Since everybody in this system can produce as much as possible, the person who prints the money will be best off among all as he can buy whatever he wants and pay for it with his own money. Take this one step further. Producers who hold more paper than they need then start leaving it with the person who prints them to hold.
In 2019, world GDP was about $88 trillion, and the per capita GDP was $11,400. In the past 10 years, world GDP growth declined from 3.13 per cent to 2.47 per cent. In 1960, WGDP was $11.35 trillion (constant 2010). It was just $1.1 trillion in 1900 and took 50 years to grow fourfold to $4.01 trillion. The big leaps began after 1971 when US President Richard Nixon unilaterally delinked the US dollar from the international gold standard. In 2000, it scaled $51 trillion.

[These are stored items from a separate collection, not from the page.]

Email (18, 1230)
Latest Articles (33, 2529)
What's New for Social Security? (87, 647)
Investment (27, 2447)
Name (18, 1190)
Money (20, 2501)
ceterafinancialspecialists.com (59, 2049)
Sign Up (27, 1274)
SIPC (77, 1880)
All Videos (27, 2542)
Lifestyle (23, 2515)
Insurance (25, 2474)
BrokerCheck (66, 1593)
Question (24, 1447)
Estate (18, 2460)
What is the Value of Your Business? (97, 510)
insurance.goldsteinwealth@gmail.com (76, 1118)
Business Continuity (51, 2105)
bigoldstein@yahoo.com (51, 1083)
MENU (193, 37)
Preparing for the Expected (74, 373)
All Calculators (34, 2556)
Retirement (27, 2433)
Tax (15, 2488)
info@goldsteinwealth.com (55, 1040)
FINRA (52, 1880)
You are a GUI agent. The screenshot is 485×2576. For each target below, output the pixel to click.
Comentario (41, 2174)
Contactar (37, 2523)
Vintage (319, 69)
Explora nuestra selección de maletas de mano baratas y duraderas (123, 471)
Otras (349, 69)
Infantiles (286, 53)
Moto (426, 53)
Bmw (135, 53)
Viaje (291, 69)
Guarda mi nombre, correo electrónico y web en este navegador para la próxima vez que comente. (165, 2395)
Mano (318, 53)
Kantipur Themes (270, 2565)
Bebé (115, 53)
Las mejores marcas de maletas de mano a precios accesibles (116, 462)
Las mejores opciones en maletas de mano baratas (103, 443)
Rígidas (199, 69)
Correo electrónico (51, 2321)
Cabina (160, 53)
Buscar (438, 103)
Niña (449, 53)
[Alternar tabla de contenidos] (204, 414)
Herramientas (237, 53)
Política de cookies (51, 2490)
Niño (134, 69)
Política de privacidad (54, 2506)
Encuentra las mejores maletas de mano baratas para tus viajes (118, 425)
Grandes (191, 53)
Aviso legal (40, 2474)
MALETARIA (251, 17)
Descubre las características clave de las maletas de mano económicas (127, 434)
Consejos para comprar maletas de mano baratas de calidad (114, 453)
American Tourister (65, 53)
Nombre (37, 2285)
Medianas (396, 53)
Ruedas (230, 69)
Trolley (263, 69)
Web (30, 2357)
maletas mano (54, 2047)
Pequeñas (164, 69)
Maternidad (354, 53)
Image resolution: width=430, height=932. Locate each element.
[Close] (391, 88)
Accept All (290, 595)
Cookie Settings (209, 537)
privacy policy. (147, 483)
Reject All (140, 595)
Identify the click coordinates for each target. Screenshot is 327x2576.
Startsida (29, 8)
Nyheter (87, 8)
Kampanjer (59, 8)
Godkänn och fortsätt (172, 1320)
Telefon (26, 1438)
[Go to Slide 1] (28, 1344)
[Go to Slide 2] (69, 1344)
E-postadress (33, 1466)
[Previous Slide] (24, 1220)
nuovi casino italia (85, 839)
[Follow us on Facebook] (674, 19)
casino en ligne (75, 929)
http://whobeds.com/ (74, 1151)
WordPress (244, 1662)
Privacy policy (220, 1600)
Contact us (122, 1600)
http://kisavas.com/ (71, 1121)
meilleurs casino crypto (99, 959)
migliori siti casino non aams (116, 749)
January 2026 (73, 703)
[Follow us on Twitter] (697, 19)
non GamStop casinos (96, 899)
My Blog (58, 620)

The total world merchandise trade in 2019 was $19.5 trillion, with China (without Hong Kong) the biggest player, accounting for $5.31 trillion, with a trade surplus of $422 billion. The top five global traders account for 50.6 per cent of world trade. The EU’s share is $4.49 trillion and the United States’ is $3.91 trillion, also accounting for about a quarter of world trade.
The most preferred global currency is the US dollar. Total world reserves in 2019-Q2 was $11.8 trillion, of which 61.8 per cent was held in US dollars, 20.5 per cent in euros, 5.7 per cent in yen and 1.8 per cent in Renminbi.
Almost all these reserves are held by individual countries in the form of bonds, mostly earning very small or even zero interest rates. This is like money deposited in a bank, but it’s really money lent to the issuing country.
As the reserves are mostly in US dollars and euros, the issuing countries have little reason to hold much of them as reserves. The total US reserves are about $132 billion. Contrast this to India’s $535 billion (including $35 billion in gold) and China’s $3,300 billion.
In 1995, advanced economies held around 67 per cent of total foreign exchange reserves, with 82 per cent of these being allocated reserves. By 2011, the picture had been flipped on its head: emerging and developing countries held 67 per cent of total reserves.
The purpose of sharing these three world economy snapshots is to offer a general backdrop on how we have come to this pass. A situation where the rest of the world invests in the US, so that it can splurge on itself. When it’s short, it can just print more dollars, which the rest of us lap up quite happily.
Every time the US goes into convulsions due to its innate profligacy and economic mismanagement, the world economies go into a tailspin as the US is the world’s biggest importer and it’s where the world keeps its money. Now let’s turn to how the system actually works.
Countries like China and India produce goods and services at low cost for consumption in the US, which in turn pays them in dollars, that they deposit in American banks. Since money can’t sit still, this money in then lent to Americans, who today have the highest per capita indebtedness in the world, to splurge on houses, cars, flatscreen TVs and computers, that mostly they can often ill-afford.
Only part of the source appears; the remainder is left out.